### Selected passage
Partner William Haynes-Smith
Queer Places:
Eton College, Windsor SL4 6DW, Regno Unito
University Of Cambridge, Cambridge CB2, Regno Unito
Howard
Overing Sturgis[1] (January 30, 1855 – February 7, 1920) was an English-language novelist who wrote about same-sex love. Of American parentage, he lived and worked in Britain.
Tim (1891) is cited as example
in Sexual Heretics: Male Homosexuality in English Literature from 1850-1900, by
Brian Reade.
Howard Overing Sturgis was born in Britain on 30 January 1855, in London. He was born into an affluent New England American family: his father, Russell Sturgis (1805–1887), was a China trader and lawyer who later became head of Barings Bank. His mother was Russell's third wife, Julia Overing ''née'' Boit. Sturgis had a brother, Julian, who also became a novelist, and a half-brother, John Hubbard Sturgis, who was a noted Boston architect.[2] His parents sent him to be educated at Eton College. He went on to study at the University of Cambridge.

### Explore the material
• a. Reproduce the part of the Howard Overing Sturgis biography that runs from "Partner William Haynes-Smith" up to and including "Brian Reade.".
• b. Write the next part of the Howard Overing Sturgis biography, picking up after its final sentence.

### Information supplied
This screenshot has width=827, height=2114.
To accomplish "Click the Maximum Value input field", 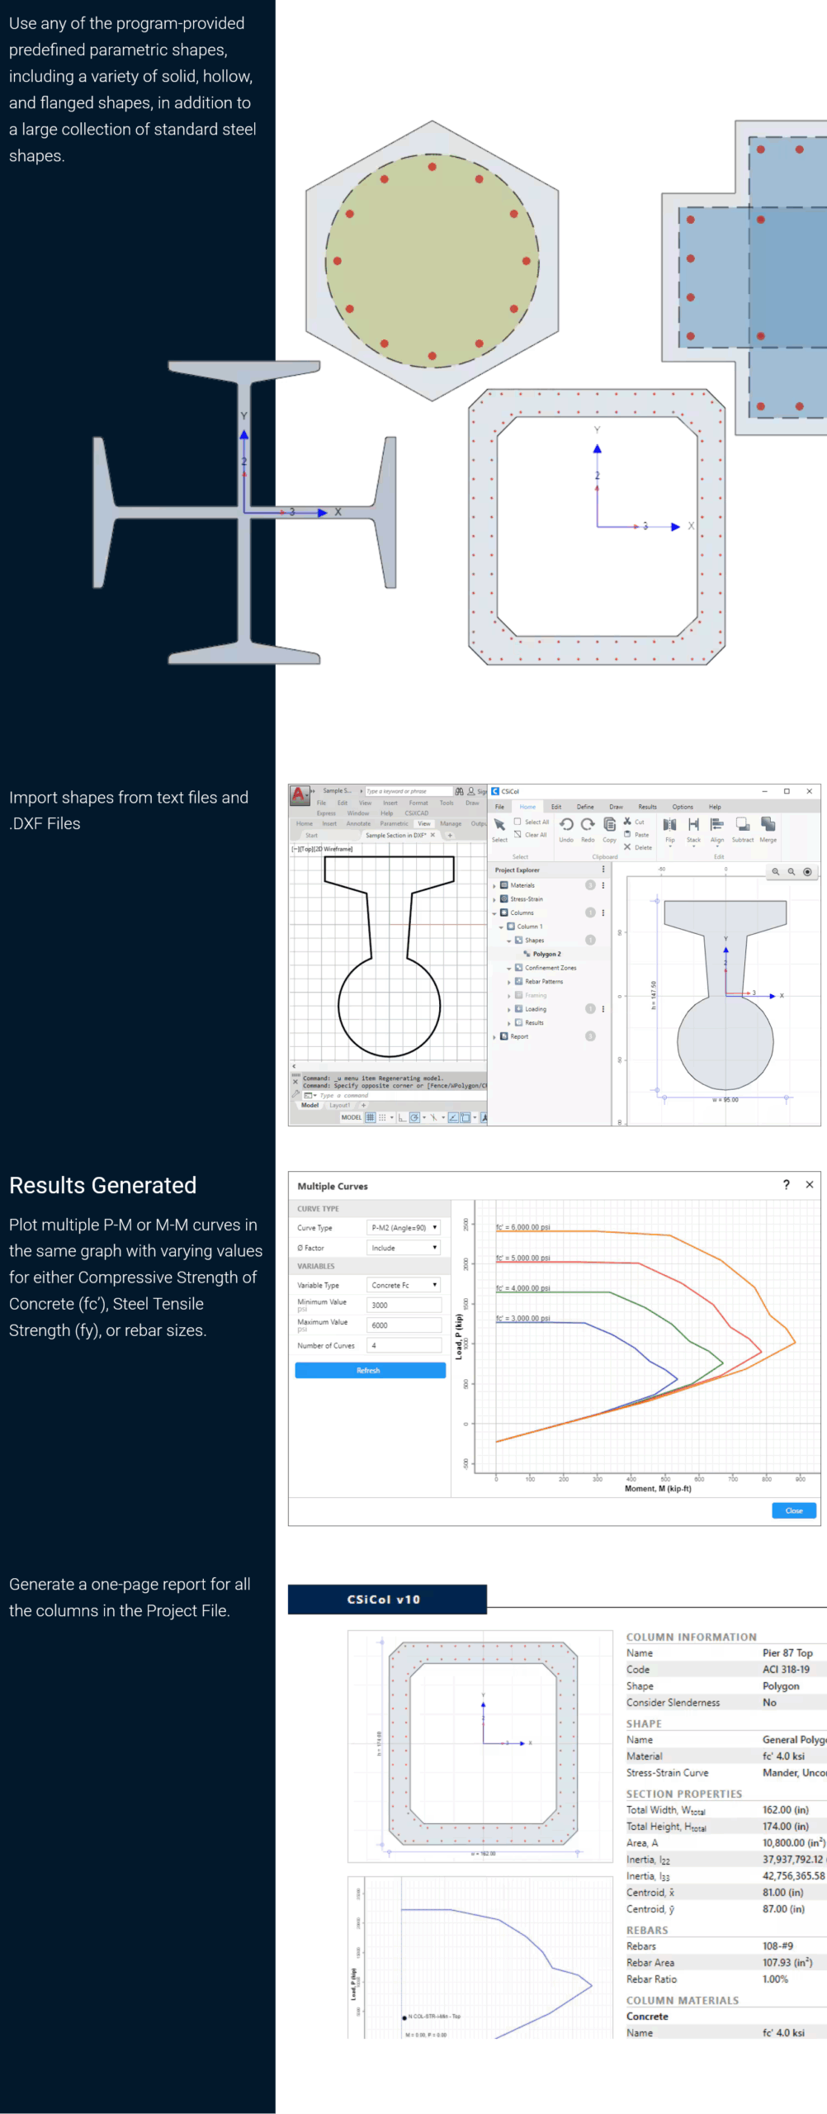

...

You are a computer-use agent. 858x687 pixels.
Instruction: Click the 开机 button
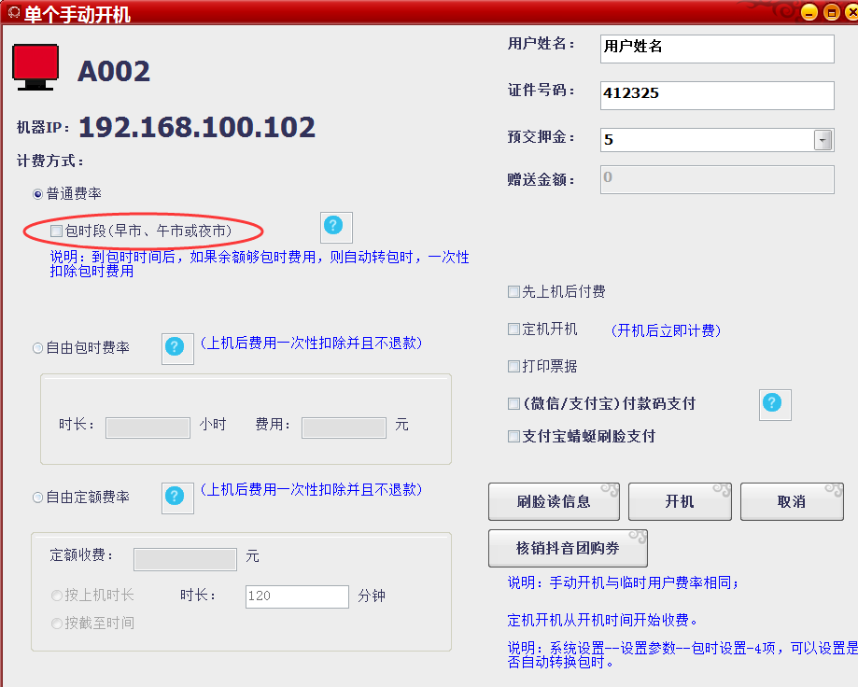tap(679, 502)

### Response list
• a.
Partner William Haynes-Smith
Queer Places:
Eton College, Windsor SL4 6DW, Regno Unito
University Of Cambridge, Cambridge CB2, Regno Unito
Howard
Overing Sturgis[1] (January 30, 1855 – February 7, 1920) was an English-language novelist who wrote about same-sex love. Of American parentage, he lived and worked in Britain.
Tim (1891) is cited as example
in Sexual Heretics: Male Homosexuality in English Literature from 1850-1900, by
Brian Reade.

• b.
Henry James met Edith Wharton at the Paris home of Edward Darley Boit, whose daughters would be the subject of the marvelous painting by John Singer Sargent at the MFA in Boston. They had other connections. Wharton was friends with Howard Sturgis, whom she had met in Newport. James had met Sturgis when he was 18 and James was 30. The Sturgises were an old Yankee Boston family and Howard's father had settled in London to run the Barings Bank.
After the death of his mother in 1888 Howard
Sturgis moved with his lover,
William Haynes-Smith, into a country house named Queen's Acre, near Windsor Great Park.
Their home was a familiar retreat for many other bachelors in Henry James'
circle, including Arthur Christopher
Benson, Percy Lubbock, and
Gaillard Lapsley. Haynes-Smith was a distant
relative, born in British Guyana. Sturgis dedicated his first book (an
anonymous novel about love at a same-sex boarding school) to him. Haynes-Smith
was called the "Babe" by the couple's friends. Many did not like him because
they thought him unreliable and a burden to Sturgis. They were wrong.
Haynes-Smith stayed with Sturgis to the end, nursing him as he succumbed to
cancer. In 1924 Haynes-Smith married Sturgis' first cousin, Alice Maud Sturgis
(she was related to Odgen Codman,
an interior designer and friend of Edith Wharton).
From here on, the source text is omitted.